# Work task 1
Using the article on Martha Annie Whiteley, decide whether each statement agrees with it, answering yes or no and quoting the words that settle it: (a) Whiteley was among the first 28 students at Royal Holloway College for Women. (b) Whiteley received her doctorate in 1890. (c) Whiteley's dissertation dealt with barbiturate compounds.
# Work task 2
Carry the article on Martha Annie Whiteley forward from its final sentence.

- Born: 11 November 1866 Chelsea, London, England
- Died: 24 May 1956 (aged 89) London, England
- Education: Royal College of Science
- Awards: D.Sc. from the University of London and OBE in 1920
- Scientific career
- Fields: Chemistry
- Workplaces: Imperial College
- Doctoral advisor: William A. Tilden
- Doctoral students: Edith Hilda Usherwood

= Martha Annie Whiteley =

English chemist

Martha Annie Whiteley, (11 November 1866 – 24 May 1956) was an English chemist and mathematician. She was instrumental in advocating for women's entry into the Chemical Society, and was best known for her dedication to advancing women's equality in the field of chemistry. She is identified as one of the Royal Society of Chemistry's 175 Faces of Chemistry.

== Biography ==
Whiteley was born on 11 November 1866, in Chelsea, London, England, to William Sedgewick Whiteley and Hannah Bargh. Her mother died in the 1870s, after which her father remarried Mary Bargh Turner Clark in 1880.

== Education ==
Whiteley began her education at Kensington High School, London, a Girls Public Day School Trust school. The Girls' Public Day School Trust provided affordable day school education for girls. She continued her education as one of the first 28 students at Royal Holloway College for Women (London), where she graduated in 1890 with a B.Sc. in chemistry from the University of London. She remained at the Royal Holloway College for Women to obtain and pass an honor in an undergraduate degree in mathematical moderations from University of Oxford.

Between 1891 and 1900, Whiteley was science mistress at Wimbledon High School and for the next 2 years, science lecturer at St. Gabriel's Training College, Camberwall. During 1898–1902 she was also undertaking research on the organic chemistry of barbiturate compounds at the Royal College of Science.

Whiteley's research, working with Professor Sir William Tilden, helped her achieve earning a doctorate degree (D.Sc.) in 1902 from the Royal College of Science (later part of Imperial College). Her dissertation was on the preparation and properties of amides and oximes. At the same time, she worked part-time as a science lecturer at St Gabriel's Training College in Camberwell, a college for female teachers.

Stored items
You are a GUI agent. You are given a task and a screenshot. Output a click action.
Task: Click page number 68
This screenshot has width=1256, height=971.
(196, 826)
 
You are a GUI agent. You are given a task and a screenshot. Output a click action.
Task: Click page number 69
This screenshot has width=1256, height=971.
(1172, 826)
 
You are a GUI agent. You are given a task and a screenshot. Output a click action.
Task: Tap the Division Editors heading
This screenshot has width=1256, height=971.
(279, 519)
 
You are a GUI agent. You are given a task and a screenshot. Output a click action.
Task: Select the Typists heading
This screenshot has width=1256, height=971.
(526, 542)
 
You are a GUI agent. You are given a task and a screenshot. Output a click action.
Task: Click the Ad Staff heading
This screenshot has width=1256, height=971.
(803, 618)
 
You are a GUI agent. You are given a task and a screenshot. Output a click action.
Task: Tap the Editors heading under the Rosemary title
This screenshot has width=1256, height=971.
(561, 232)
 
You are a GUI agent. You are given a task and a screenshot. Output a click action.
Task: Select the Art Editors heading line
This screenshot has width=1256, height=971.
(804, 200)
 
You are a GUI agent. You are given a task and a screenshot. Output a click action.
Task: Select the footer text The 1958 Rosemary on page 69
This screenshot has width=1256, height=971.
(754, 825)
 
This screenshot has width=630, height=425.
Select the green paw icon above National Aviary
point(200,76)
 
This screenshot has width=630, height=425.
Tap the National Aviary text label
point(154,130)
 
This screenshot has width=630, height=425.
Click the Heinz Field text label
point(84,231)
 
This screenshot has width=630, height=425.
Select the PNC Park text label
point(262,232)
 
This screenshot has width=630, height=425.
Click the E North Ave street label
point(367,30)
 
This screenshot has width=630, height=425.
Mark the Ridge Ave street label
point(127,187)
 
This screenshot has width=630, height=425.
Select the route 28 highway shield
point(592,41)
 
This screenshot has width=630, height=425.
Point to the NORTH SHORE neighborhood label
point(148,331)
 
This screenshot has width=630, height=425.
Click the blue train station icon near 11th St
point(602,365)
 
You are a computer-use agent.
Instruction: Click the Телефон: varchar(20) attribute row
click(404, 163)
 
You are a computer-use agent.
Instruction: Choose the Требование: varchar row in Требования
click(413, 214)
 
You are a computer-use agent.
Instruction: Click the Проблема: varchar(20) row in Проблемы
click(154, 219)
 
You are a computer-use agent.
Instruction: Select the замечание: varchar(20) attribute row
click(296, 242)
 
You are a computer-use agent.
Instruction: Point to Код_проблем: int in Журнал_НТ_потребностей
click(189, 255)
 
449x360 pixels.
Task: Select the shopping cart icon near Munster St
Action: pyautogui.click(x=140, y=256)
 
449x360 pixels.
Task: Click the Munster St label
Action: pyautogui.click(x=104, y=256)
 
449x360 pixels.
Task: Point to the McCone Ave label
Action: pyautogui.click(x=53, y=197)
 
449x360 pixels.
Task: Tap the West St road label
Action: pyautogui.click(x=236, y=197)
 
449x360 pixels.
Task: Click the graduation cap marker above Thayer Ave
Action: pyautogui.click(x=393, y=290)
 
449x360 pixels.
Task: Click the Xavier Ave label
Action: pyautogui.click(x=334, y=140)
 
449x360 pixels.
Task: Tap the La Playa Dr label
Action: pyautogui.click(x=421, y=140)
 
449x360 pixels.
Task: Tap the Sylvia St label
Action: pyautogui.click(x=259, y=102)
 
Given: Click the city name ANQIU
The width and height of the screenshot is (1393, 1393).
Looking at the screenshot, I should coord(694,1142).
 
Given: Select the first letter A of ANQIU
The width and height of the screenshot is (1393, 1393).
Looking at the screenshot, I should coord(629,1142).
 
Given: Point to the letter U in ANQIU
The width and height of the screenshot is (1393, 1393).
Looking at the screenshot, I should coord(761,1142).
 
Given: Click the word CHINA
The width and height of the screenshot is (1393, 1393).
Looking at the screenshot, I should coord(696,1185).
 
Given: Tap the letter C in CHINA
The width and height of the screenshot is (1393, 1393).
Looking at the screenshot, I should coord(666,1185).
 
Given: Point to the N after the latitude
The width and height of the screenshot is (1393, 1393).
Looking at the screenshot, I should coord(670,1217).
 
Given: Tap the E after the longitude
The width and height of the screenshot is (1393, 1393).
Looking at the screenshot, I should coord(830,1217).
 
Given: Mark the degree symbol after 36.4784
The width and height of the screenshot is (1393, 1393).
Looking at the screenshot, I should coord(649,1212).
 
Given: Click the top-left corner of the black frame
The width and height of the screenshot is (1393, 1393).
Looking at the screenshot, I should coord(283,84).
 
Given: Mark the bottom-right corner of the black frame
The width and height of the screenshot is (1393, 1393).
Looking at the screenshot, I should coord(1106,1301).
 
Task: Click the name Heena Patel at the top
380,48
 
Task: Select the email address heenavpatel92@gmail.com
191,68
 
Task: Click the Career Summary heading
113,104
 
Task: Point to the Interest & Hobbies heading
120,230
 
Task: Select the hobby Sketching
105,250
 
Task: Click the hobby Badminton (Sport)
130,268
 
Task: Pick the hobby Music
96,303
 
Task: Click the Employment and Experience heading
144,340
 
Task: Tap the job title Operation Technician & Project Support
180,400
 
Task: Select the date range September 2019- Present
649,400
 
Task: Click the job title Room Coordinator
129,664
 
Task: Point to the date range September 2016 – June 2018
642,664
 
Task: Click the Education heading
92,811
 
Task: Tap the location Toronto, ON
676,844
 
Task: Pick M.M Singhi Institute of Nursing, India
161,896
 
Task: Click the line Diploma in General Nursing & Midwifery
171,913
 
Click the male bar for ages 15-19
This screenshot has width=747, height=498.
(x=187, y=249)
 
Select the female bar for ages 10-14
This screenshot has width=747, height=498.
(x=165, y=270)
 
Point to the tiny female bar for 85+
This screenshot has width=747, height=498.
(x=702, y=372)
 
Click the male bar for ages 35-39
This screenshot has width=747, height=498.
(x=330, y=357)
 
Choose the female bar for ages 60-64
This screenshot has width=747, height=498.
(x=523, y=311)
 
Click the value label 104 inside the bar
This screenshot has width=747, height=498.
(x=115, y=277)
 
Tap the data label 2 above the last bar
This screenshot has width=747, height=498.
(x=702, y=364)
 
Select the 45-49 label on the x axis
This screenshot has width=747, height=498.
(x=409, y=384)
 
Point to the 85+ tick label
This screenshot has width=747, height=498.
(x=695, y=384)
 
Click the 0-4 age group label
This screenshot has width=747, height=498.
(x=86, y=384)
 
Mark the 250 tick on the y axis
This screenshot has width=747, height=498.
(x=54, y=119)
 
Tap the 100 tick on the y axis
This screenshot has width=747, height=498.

# Reply 1
(a) Yes: "one of the first 28 students at Royal Holloway College for Women (London)"
(b) No: "earning a doctorate degree (D.Sc.) in 1902 from the Royal College of Science"
(c) No: "Her dissertation was on the preparation and properties of amides and oximes."

# Reply 2
== University career ==
After completion of her doctorate in 1902, Whiteley was invited by Tilden to join the staff at the College of Science, and was one of only two female professional staff when the college merged with the newly formed Imperial College in 1907. She was the first woman to become a Reader in Imperial College.

In 1912, Whiteley founded the Imperial College Women's Association upon recommendation from rector Sir Alfred Keogh. This association helped women of the college strive for equal treatment in the field of chemistry.

Whiteley retired from Imperial College in 1934, but continued work in editing and contributing to Thorpe's Dictionary of Applied Chemistry with her co-author Jocelyn Field Thorpe. After Jocelyn Field Thorpe died in 1939, Whiteley became the principal editor of twelve volumes of the fourth edition of Thorpe's Dictionary of Applied Chemistry. She completed her contributions at the age of 88 in 1954.

Whiteley's life and works are described in a detailed chapter in the 2011 publication on European Women in Chemistry.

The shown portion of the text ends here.